Stored data entries:
+===+

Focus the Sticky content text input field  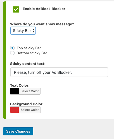[x=59, y=72]
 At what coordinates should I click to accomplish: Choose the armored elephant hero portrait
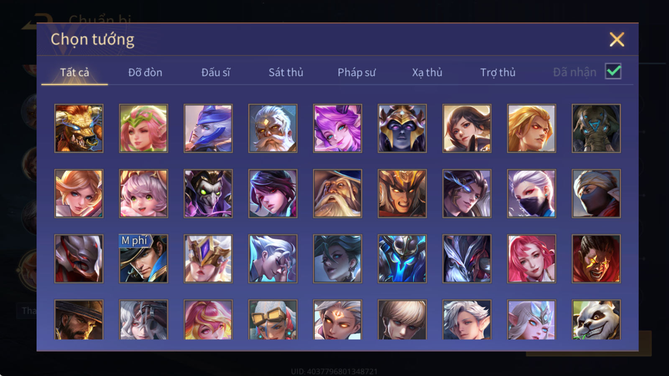[596, 128]
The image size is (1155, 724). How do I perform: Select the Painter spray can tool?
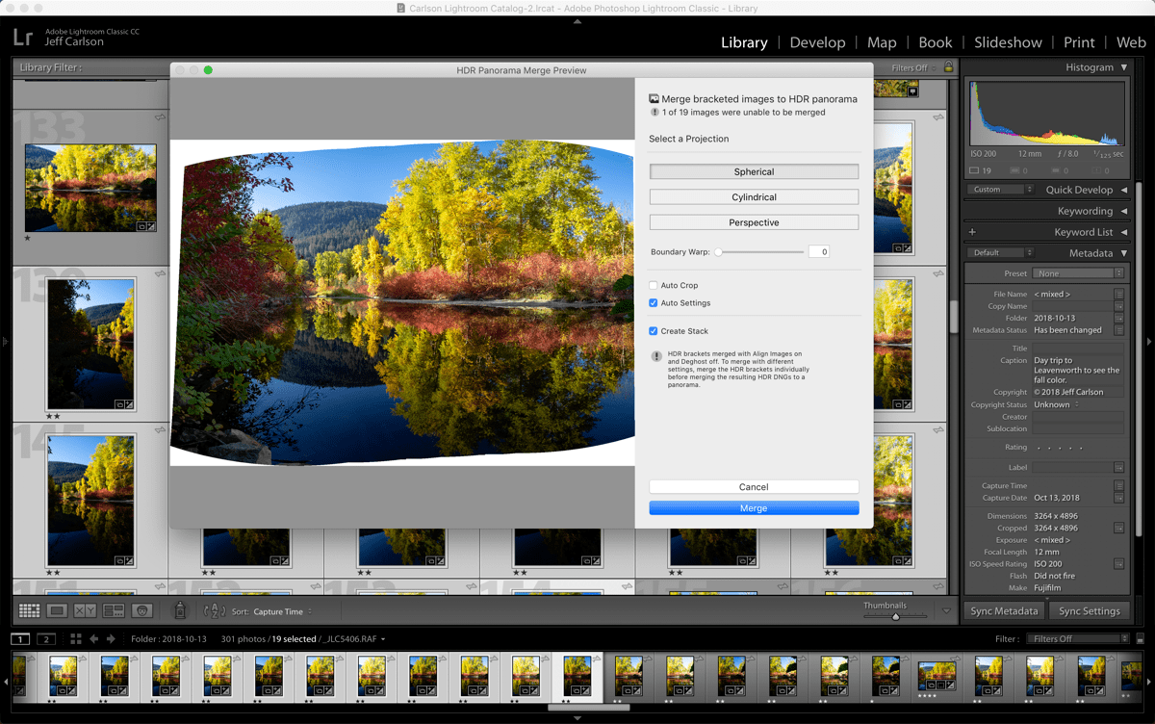point(179,610)
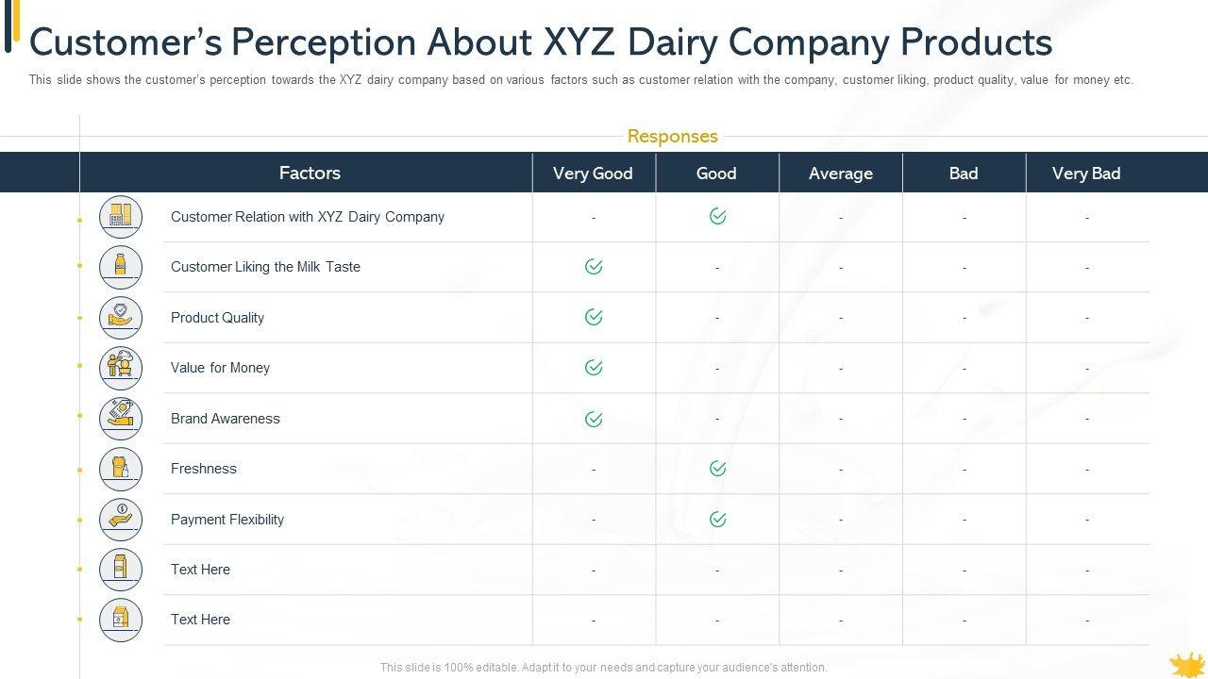Select the Average column header
This screenshot has width=1208, height=679.
click(840, 174)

+===+

→ **WHAT IS REQUIRED**
Give back only the lines from the one that carries "The image size" through the final line above, both included. Drop all pictures.

→ **TASK OUTPUT**
The image size is (1155, 724). How do I perform: Select the Painter spray can tool?
point(179,610)
Select the Average column header
This screenshot has width=1208, height=679.
click(840, 174)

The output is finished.